An ardent enthusiast for a myriad of musical forms, Jeff Buckley was an early champion among young American musicians for the work of Nusrat Fateh Ali Khan, the world’s foremost Qawwali (the music of the Sufis) singer. Buckley conducted an extensive interview with Nusrat in Interview magazine (January 1996) and wrote the liner notes Nusrat’s The Supreme Collection album, released on Mercator/Caroline records in August 1997. On May 9, 2000, Columbia Records released Jeff Buckley-Mystery White Boy, an album of live performances, and Jeff Buckley-Live In Chicago, a full-length concert (available on DVD or VHS) recorded live at The Cabaret Metro in Chicago on May 13, 1995, in the midst of Jeff’s “Mystery White Boy” tour.
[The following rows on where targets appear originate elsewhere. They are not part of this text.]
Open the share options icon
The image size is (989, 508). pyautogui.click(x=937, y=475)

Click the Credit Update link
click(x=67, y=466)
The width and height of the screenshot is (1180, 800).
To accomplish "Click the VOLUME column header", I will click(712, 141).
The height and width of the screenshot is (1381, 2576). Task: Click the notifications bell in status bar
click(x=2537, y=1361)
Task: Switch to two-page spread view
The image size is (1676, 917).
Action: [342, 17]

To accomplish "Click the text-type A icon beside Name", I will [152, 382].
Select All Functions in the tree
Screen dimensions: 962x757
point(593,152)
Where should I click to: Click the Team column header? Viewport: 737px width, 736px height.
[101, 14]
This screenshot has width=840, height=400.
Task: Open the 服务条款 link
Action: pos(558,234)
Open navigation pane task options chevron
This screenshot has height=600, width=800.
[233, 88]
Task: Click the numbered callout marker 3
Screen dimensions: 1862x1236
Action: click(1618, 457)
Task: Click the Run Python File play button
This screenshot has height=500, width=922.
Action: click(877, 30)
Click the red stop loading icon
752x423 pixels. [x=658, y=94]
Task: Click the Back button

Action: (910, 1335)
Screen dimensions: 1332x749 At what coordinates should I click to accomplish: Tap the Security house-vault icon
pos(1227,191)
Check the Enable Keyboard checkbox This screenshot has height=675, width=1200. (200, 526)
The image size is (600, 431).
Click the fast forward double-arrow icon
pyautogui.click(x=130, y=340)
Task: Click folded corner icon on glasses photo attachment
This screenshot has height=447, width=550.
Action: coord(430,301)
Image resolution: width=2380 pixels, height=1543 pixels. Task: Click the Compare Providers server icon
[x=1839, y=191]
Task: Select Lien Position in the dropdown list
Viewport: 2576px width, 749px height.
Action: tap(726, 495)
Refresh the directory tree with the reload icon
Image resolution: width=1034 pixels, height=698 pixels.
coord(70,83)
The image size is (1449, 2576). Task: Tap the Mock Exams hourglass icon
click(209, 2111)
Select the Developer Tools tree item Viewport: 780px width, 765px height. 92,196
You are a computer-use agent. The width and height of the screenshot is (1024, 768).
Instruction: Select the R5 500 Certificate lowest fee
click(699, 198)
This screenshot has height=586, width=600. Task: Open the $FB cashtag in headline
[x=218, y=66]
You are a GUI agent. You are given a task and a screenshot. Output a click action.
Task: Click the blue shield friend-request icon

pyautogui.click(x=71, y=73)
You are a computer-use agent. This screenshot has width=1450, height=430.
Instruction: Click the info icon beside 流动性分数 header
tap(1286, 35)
As stated, following the release of Grace on August 23, 1994, Jeff and his group spent much of 1994-1996 performing around the world on the Unknown, Mystery White Boy, and Hard Luck tours. The May 2000 release of Jeff Buckley – Mystery White Boy brought together, for the first time, some of the high points of those shows. Produced by Michael Tighe (guitarist for Jeff’s band throughout their international touring and the recording of Grace) and Mary Guibert (Jeff’s mother) and Jeff Buckley-Mystery White Boy provides an evocative cross-section of Jeff’s repertoire: previously-unreleased Buckley compositions, electrifying live interpretations of songs from Grace, and obscure and marvelous cover choices. The recordings heard on Jeff Buckley-Mystery White Boy have been hand-picked from scores of concert tapes by Mary Guibert and the members of Jeff’s band who played such a large role in helping Jeff realize his musical vision.